Sunday 30 August 2009

Vaughan's England Blueprint

Under the sub-headline, "Mission: win the Ashes in Australia", Michael Vaughan offers his England blueprint for success in an interview with Scyld Berry in today's Sunday Telegraph.

He has interesting views regarding the make-up of the team, championing a three, four, five of KP - "because your best player should bat there" - Bell and Trott. He wants England to stick with Alastair Cook, introduce Rashid at number eight and take Bopara to South Africa. When pressed on bowling names he lists Broad, Anderson, Onions, Harmison and Plunkett as potential dangermen for the winter tour, and Chris Woakes and Steve Finn as ones for the future.

Sound as these comments are, Flower, Strauss and the selectors have given us plenty of reason to trust their current thinking regarding selection policy. One day, Vaughan may well find himself part of that process, but for now, this interview represents no more than the informed view of an interested bystander. Where one wishes Vaughan had a more hands-on role, is with regard to his comments relating to the structure of the English game.
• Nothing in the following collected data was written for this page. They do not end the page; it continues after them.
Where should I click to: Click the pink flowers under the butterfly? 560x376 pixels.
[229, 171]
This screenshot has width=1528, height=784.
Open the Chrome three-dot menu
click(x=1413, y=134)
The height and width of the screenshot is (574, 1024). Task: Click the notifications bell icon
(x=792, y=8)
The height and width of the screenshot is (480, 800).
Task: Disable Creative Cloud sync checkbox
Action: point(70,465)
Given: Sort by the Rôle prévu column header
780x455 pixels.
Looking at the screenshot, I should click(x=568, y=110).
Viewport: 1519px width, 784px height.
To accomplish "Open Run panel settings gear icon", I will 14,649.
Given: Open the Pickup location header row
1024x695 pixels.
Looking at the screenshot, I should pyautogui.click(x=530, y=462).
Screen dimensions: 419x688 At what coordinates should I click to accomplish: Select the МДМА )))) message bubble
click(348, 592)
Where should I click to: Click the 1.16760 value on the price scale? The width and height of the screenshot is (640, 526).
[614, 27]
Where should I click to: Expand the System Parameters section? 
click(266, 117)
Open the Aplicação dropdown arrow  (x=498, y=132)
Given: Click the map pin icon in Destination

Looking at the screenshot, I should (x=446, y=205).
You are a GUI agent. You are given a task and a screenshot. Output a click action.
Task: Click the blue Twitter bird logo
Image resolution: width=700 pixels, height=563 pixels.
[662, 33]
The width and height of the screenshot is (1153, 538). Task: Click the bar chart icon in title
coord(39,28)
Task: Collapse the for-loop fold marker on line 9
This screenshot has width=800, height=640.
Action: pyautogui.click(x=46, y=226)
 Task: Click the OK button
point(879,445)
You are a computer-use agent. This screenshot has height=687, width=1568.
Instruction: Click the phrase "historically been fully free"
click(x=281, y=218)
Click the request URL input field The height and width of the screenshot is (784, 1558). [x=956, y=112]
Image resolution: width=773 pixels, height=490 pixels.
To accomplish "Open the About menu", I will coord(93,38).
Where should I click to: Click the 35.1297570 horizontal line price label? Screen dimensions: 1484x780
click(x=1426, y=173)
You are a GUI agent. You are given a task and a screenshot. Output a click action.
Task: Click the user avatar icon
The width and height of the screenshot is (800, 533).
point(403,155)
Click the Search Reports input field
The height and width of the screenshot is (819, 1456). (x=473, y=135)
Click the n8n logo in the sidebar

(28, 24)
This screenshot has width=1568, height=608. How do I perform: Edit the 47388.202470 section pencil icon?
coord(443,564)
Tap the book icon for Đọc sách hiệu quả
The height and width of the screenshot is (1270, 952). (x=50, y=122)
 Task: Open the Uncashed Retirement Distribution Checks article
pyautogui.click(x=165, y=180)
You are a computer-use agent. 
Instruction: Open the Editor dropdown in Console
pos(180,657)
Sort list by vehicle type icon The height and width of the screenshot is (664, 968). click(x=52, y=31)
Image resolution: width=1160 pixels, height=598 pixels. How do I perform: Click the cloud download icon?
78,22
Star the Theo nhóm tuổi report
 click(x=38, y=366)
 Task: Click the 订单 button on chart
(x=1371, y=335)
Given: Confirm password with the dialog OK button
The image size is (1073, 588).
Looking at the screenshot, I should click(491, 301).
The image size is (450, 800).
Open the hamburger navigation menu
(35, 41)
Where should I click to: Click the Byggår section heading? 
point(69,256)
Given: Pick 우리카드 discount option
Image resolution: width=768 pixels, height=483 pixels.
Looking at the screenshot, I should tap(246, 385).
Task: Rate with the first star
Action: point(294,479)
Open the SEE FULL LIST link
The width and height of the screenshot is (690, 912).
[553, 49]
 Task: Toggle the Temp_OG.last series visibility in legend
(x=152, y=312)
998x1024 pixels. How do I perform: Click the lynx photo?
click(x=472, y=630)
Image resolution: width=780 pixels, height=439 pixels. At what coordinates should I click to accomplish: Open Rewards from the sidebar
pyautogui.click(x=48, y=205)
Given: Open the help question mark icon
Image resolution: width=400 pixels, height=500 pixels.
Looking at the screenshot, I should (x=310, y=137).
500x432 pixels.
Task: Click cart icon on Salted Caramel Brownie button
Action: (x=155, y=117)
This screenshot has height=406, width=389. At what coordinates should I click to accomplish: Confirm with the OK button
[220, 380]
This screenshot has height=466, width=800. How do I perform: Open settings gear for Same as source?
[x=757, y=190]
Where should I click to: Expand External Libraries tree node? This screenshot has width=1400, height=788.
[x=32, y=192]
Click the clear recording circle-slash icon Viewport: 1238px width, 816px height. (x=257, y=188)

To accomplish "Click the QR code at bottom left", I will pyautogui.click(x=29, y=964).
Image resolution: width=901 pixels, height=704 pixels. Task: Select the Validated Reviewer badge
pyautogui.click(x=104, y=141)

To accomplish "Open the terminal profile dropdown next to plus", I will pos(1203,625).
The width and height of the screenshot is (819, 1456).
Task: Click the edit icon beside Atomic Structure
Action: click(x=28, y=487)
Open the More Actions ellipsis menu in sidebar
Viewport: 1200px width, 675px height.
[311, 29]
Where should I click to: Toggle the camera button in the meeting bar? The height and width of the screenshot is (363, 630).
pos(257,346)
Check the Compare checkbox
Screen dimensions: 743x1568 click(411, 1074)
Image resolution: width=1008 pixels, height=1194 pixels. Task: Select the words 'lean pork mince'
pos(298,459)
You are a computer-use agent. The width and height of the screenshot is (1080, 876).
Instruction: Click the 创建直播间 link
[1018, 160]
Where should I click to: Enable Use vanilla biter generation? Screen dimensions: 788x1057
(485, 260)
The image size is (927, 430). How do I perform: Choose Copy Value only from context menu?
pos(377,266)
Michael Vaughan is a universally liked and respected figure. He was an England weapon as a batsman and captain, and, despite recent retirement, could still be now - if only the ECB could find some sort of consultancy role for him. Even reading his newspaper column would be a start.

Vaughan is acutely aware of the fixture congestion faced by international cricketers today, and laments the lack of resting opportunities: "The players are going to get niggles in the next few weeks [during the upcoming T20I and ODI series' against Australia] and we wont go to the Champions Trophy with our best team in the best shape. It will be another tournament where we don't give ourselves the best chance of winning."

Vaughan understands the needs and necessities of both the county and international games. He excercised logic and diplomacy on the pitch, and could bring the same to an administrative role. He knows only too well that Ashes success can be wasted as a platform on which to build, and is perfectly placed to help avoid mistakes being made this time around.

Berry goes on to quote the Schofield Report, commissioned two years ago by the ECB. In the light of the recent decision to ditch 50-over domestic cricket, it makes damning reading: "The First Class Counties' One Day programme should mirror, wherever possible, the current ICC competition rules, regulations and formats. A reduction in the amount of cricket played at domestic First Class level county championship games played is essential in order to alleviate fixture congestion and allow for better preparation of the players. The domestic programme must aspire to quality and not simply to quantity and the 40-over discipline may be deemed surplus to proper requirement."

Vaughan's reaction? "It's just greed."